The total number of non-restricted liquor licenses for restaurants in Boston, which includes all-alcohol as well as beer-and-wine licenses, is 1,000, and the total number of restricted licenses is 117, according to the city’s licensing board. The non-restricted licenses can be sold on the open market; they typically go for hundreds of thousands of dollars. The restricted licenses, in some instances, are tethered to specific neighborhoods, and are made available to restaurant applicants at no charge, according to Boston Mayor Martin J. Walsh’s office. Such restricted licenses were created via state legislation during the past 15 years as authorities tried to make the city’s restaurant scene more equitable by bringing establishments to areas that lacked dining-out options.
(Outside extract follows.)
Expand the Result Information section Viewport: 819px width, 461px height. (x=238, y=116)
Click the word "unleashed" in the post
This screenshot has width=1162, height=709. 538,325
Philip Frattaroli, who owns Cunard Tavern in East Boston, which has a neighborhood-restricted, non-transferable liquor license, thought the current crisis might be a good opportunity to transform the city’s licensing system.
“The system of licensing is very expensive, it’s very expensive to open a restaurant in Boston,” he said during Wednesday’s hearing.
Gustavo Quiroga, a partner at real estate and retail consulting firm Graffito, said Edwards’s proposal could provide relief at a crucial time for restaurants.
“A buyback program would help to chart an inclusive path forward to economic recovery in Boston by finally giving the city the power to bring reform and balance to an antiquated and inequitable alcohol licensing system that has locked out whole neighborhoods,” he said.
Dining in at restaurants throughout Massachusetts has been banned since mid-March. The ban was among the slew of restrictions instituted in an attempt to mitigate the spread of the outbreak. Some in the industry have suggested that as many as 40 percent of restaurants may not reopen once the public health emergency is over.
Earlier this year, a council committee held a hearing to discuss whether to issue new liquor licenses. The council has also discussed capping third-party delivery fees for restaurants.
Restaurants are allowed to reopen in Phase 2 of the state’s reopening plan with restrictions. No date has been set for that phase, but could come as early as the second week of June.